Jorge: Approximate Preconditioning for GPU-efficient Second-order Optimization

Singh, Siddharth, Sating, Zachary, Bhatele, Abhinav

arXiv.org Artificial Intelligence 

Despite their better convergence properties compared to first-order optimizers, second-order optimizers for deep learning have been less popular due to their significant computational costs. The primary efficiency bottleneck in such optimizers is matrix inverse calculations in the preconditioning step, which are expensive to compute on GPUs. In this paper, we introduce Jorge, a second-order optimizer that promises the best of both worlds - rapid convergence benefits of second-order methods, and high computational efficiency typical of first-order methods. We address the primary computational bottleneck of computing matrix inverses by completely eliminating them using an approximation of the preconditioner computation. This makes Jorge extremely efficient on GPUs in terms of wall-clock time. Further, we describe an approach to determine Jorge's hyperparam-eters directly from a well-tuned SGD baseline, thereby significantly minimizing tuning efforts.
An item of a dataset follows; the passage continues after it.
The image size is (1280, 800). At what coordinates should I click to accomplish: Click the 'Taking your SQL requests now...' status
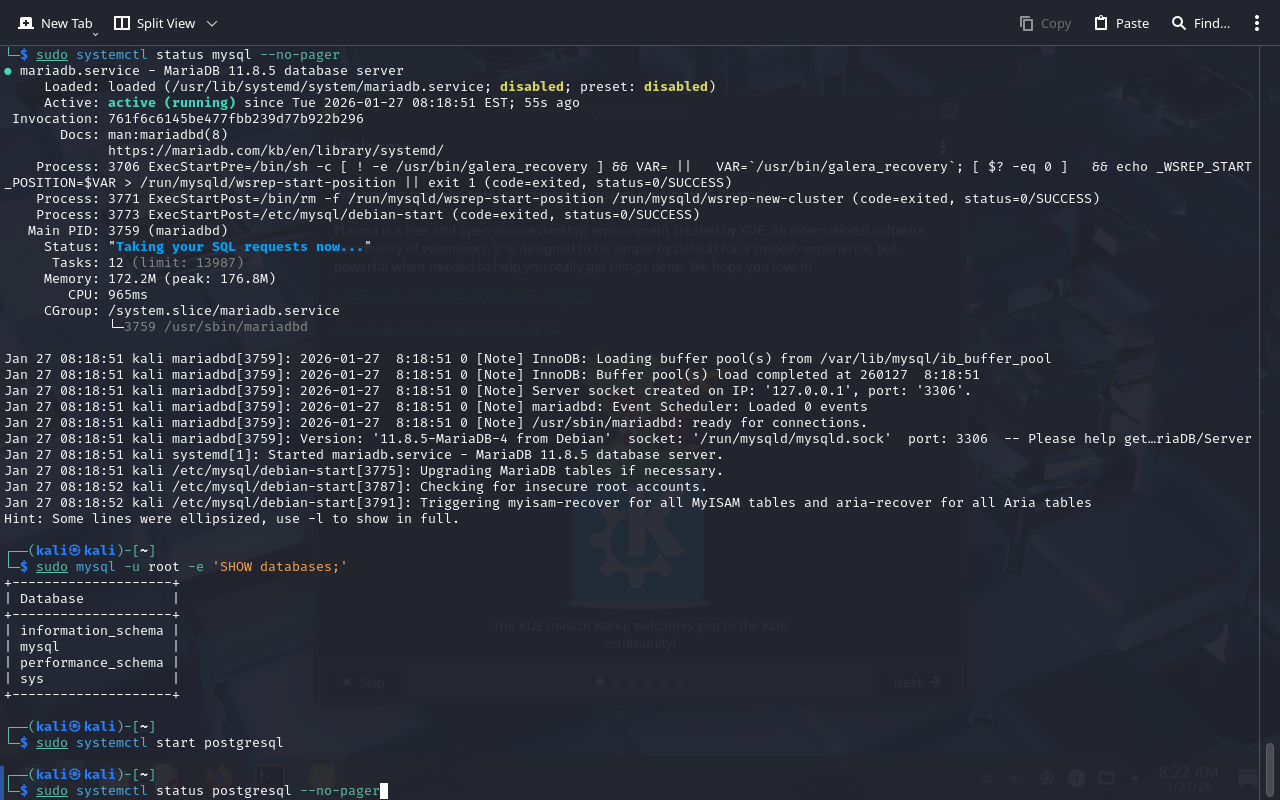[240, 247]
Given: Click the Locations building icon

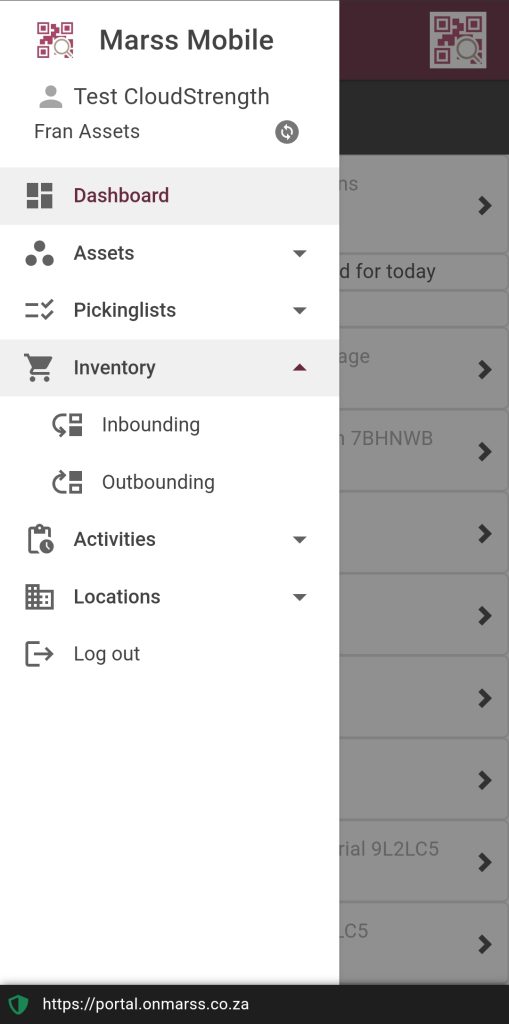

Our empirical evaluations demonstrate the distinct advantages of using Jorge, outperforming state-of-the-art optimizers such as SGD, AdamW, and Shampoo across multiple deep learning models, both in terms of sample efficiency and wall-clock time. Stochastic optimization methods such as stochastic gradient descent (SGD) (Robbins & Monro, 1951) and Adam (Kingma & Ba, 2015) are the de-facto standard for optimizing the objective function in the training of deep neural networks. These first-order optimization methods are relatively inexpensive in terms of their compute and memory requirements, and hence extremely popular. Second-order optimization methods typically have better convergence properties (fewer epochs to reach target validation metrics) than those of first-order methods.